• **WORK INSTRUCTIONS**:
**1.** From the soil test thread, list every fertilizer or soil amendment named, whether by product name or by grade.
**2.** According to the soil test thread, how much phosphorus would two 5lb/M applications of 13-13-13 supply?
**3.** Translate this sentence from the soil test thread into Spanish: "I started using ammonium sulfate with my last feeding to add N and lower the pH."

• **SELECTED TEXT**:

•••••

# Austin Soil Test



## DuncanMcDonuts (May 5, 2019)

I had my soil test taken here with the local county extension office. I was surprised my P levels weren't that high as I've used quite a bit of Milorganite in the past few years, but I really need to up that P. @Ahab1997 Unsurprisingly, my results are practically identical to yours.

I started using ammonium sulfate with my last feeding to add N and lower the pH. Is there a recommended fertilizer for P? Is there anything else I'm missing?


----------



## adgattoni (Oct 3, 2017)

I would go with a balanced fert to tidy up the minor phosphorus deficiency (two 5lb/M apps of 13-13-13 would give you 1.3lb phosphorus), and elemental sulfur for the PH (AMS will reduce it but not significantly).


----------



## DuncanMcDonuts (May 5, 2019)

Thanks for the recs, @adgattoni. I'll stop by my SiteOne and pick up some 14-14-14 they have along with two bags of sulfur. Is spreading sulfur on my yard gonna make it smell? My wife and neighbors already hate the smell of milorganite.


----------



## adgattoni (Oct 3, 2017)

DuncanMcDonuts said:


> Thanks for the recs, @adgattoni. I'll stop by my SiteOne and pick up some 14-14-14 they have along with two bags of sulfur. Is spreading sulfur on my yard gonna make it smell? My wife and neighbors already hate the smell of milorganite.


I'm not really sure what it smells like. I'm on the opposite end of the PH spectrum.


----------

•••••

• **LISTED ENTRIES**:
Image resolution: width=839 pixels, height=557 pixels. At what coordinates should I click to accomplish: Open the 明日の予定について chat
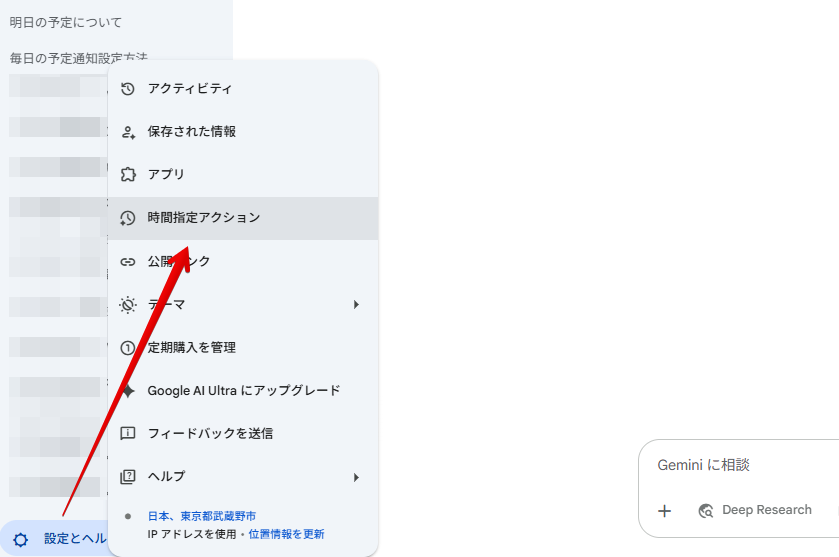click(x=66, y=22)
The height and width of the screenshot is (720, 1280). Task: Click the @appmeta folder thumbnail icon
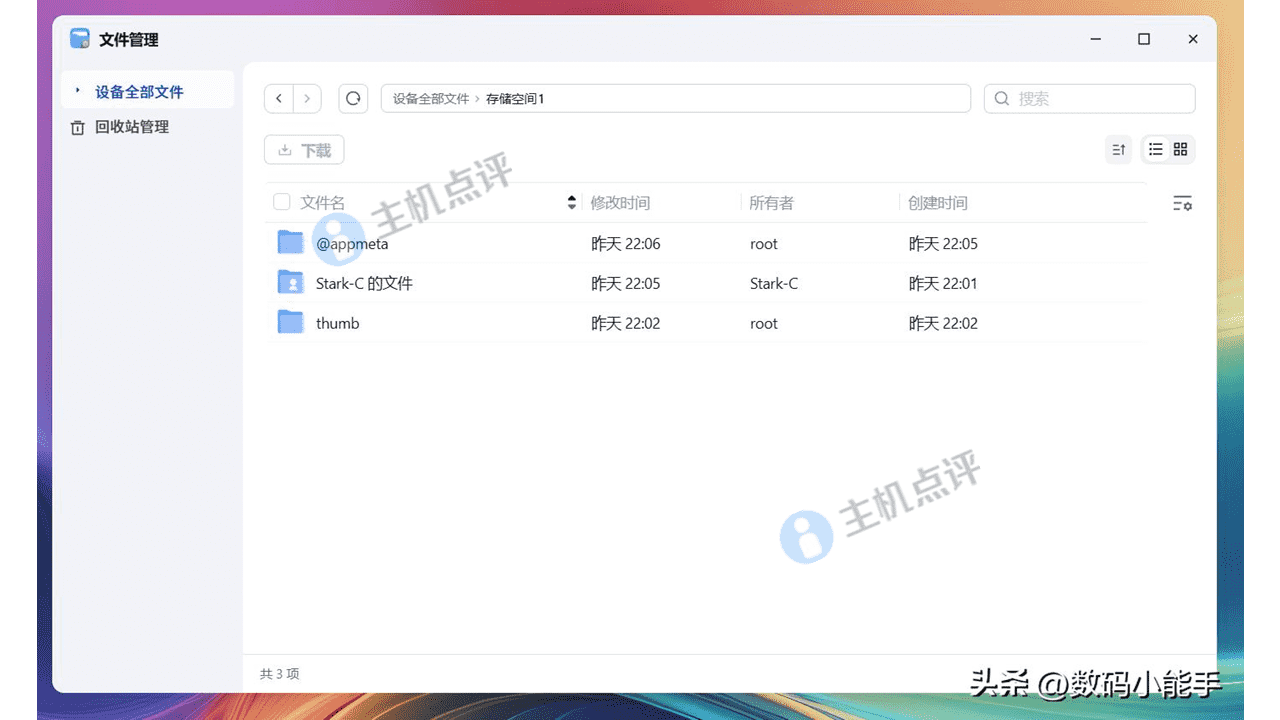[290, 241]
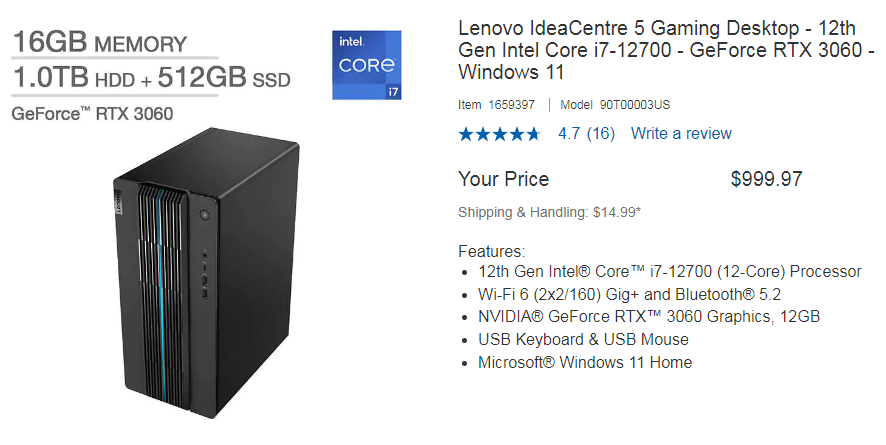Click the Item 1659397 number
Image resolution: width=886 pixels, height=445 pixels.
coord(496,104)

•••••

• **SOLUTIONS BELOW**:
**1.** Milorganite; ammonium sulfate (AMS); 13-13-13; elemental sulfur; 14-14-14

**2.** 1.3lb of phosphorus

**3.** Empecé a usar sulfato de amonio en mi última fertilización para añadir N y bajar el pH.